**Aim of the task**
Every entry below should be printed exactly, without its images.

**Records to use**
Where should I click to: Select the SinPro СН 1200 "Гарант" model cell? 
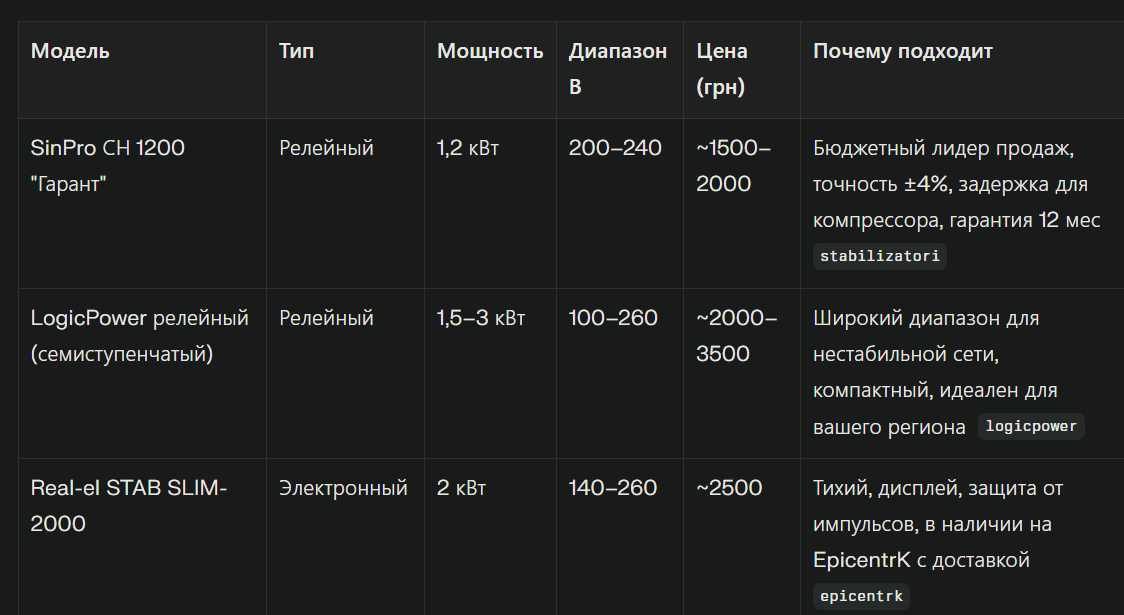[x=108, y=166]
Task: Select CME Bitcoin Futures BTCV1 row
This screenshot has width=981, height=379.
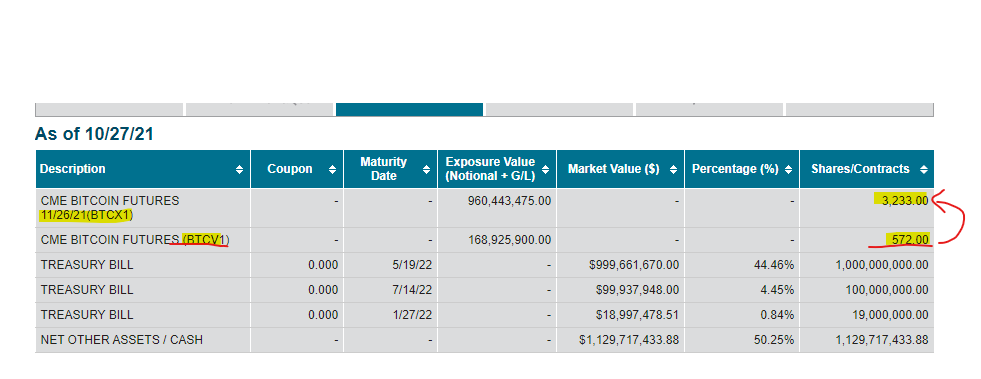Action: click(484, 240)
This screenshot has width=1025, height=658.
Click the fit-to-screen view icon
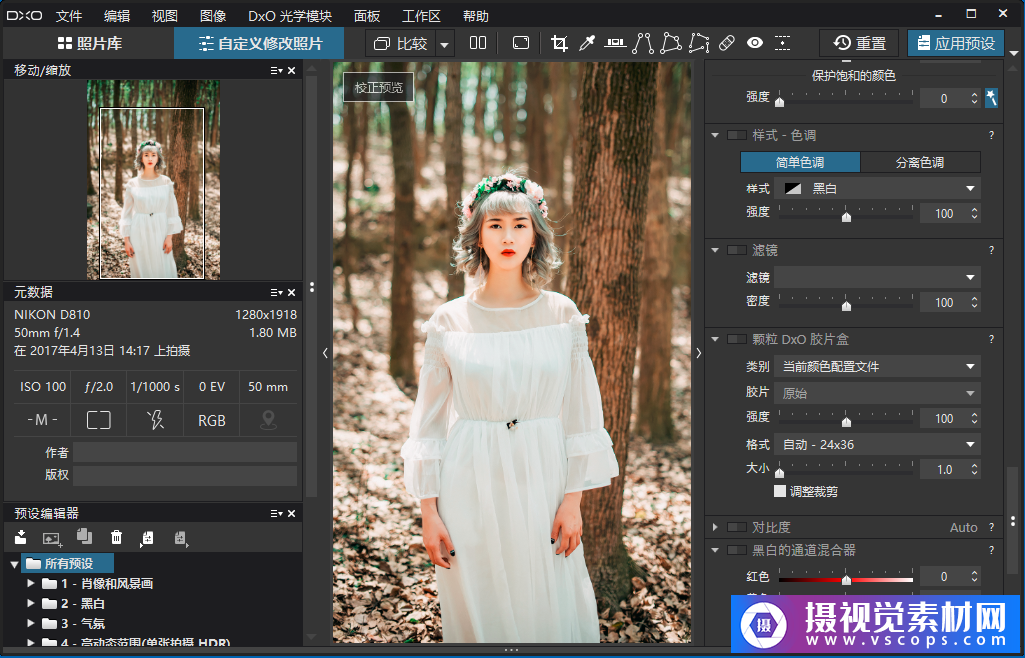520,43
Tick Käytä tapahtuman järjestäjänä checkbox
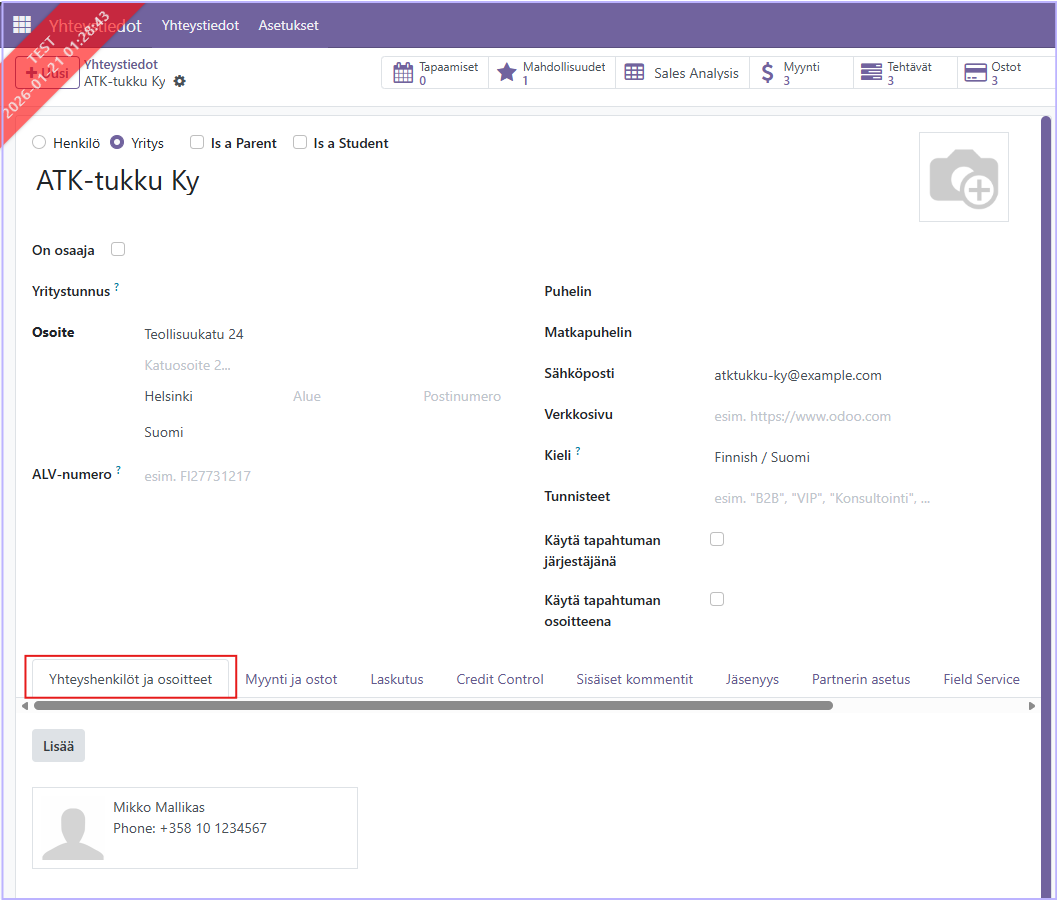This screenshot has height=900, width=1057. (x=716, y=539)
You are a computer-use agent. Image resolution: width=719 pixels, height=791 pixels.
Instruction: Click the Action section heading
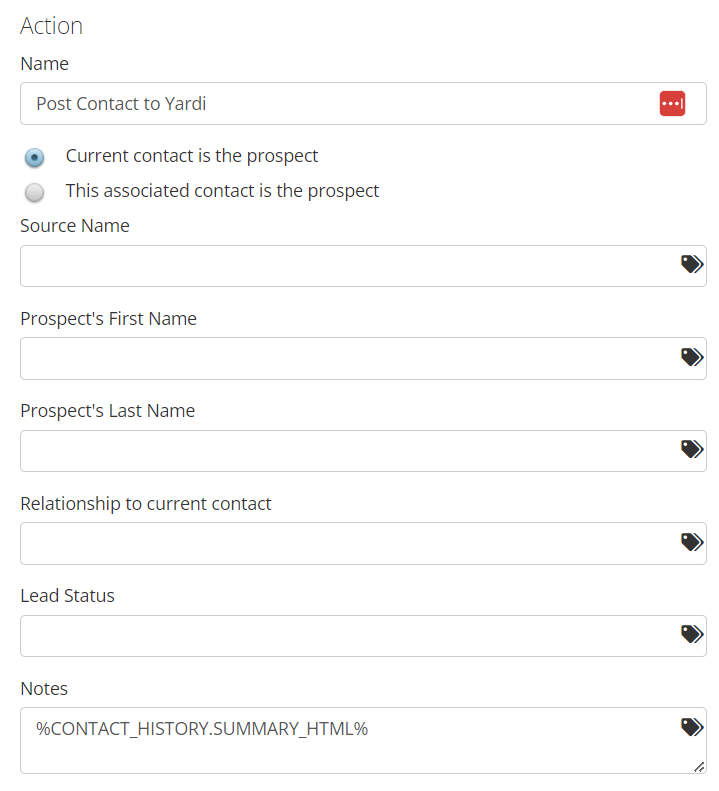pyautogui.click(x=51, y=26)
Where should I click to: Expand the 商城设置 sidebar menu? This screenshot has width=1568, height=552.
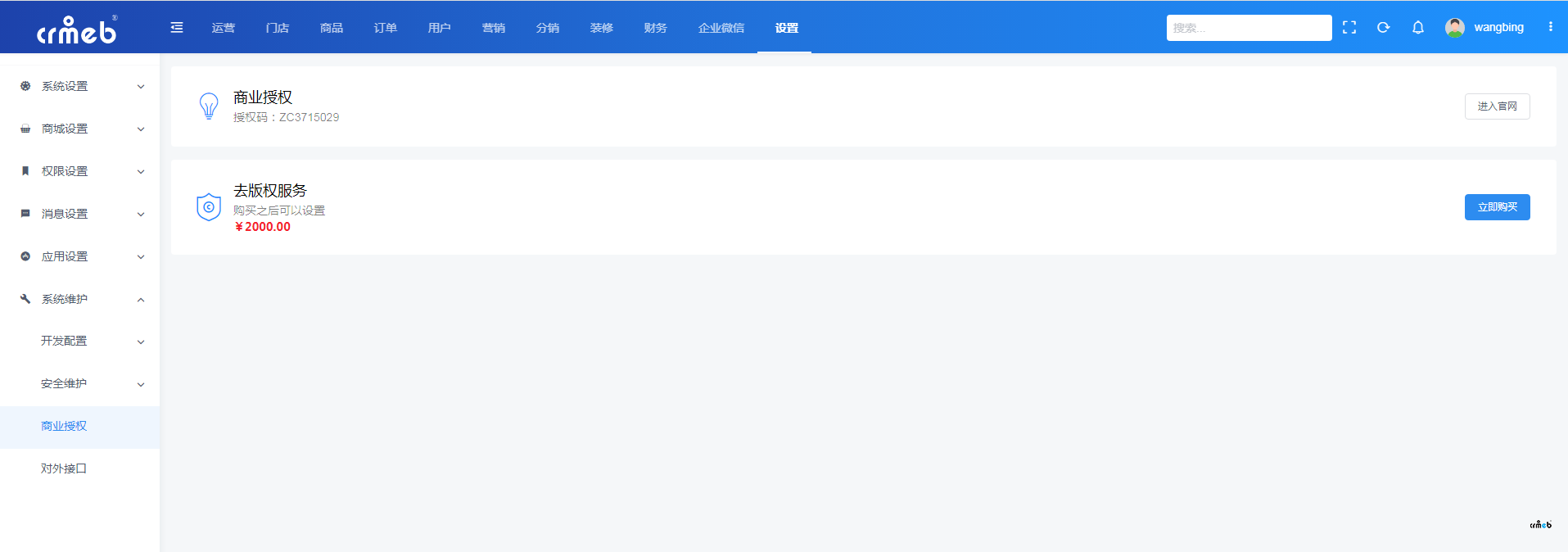(x=80, y=129)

**Response area**
Where should I click to: Select the SinPro СН 1200 "Гарант" model cell? 
[x=108, y=166]
Task: Select CME Bitcoin Futures BTCV1 row
This screenshot has width=981, height=379.
Action: click(484, 240)
This screenshot has width=1025, height=658.
Click the fit-to-screen view icon
520,43
Tick Käytä tapahtuman järjestäjänä checkbox
This screenshot has height=900, width=1057. (x=716, y=539)
You are a computer-use agent. Image resolution: width=719 pixels, height=791 pixels.
Instruction: Click the Action section heading
pyautogui.click(x=51, y=26)
Where should I click to: Expand the 商城设置 sidebar menu? This screenshot has width=1568, height=552.
(x=80, y=129)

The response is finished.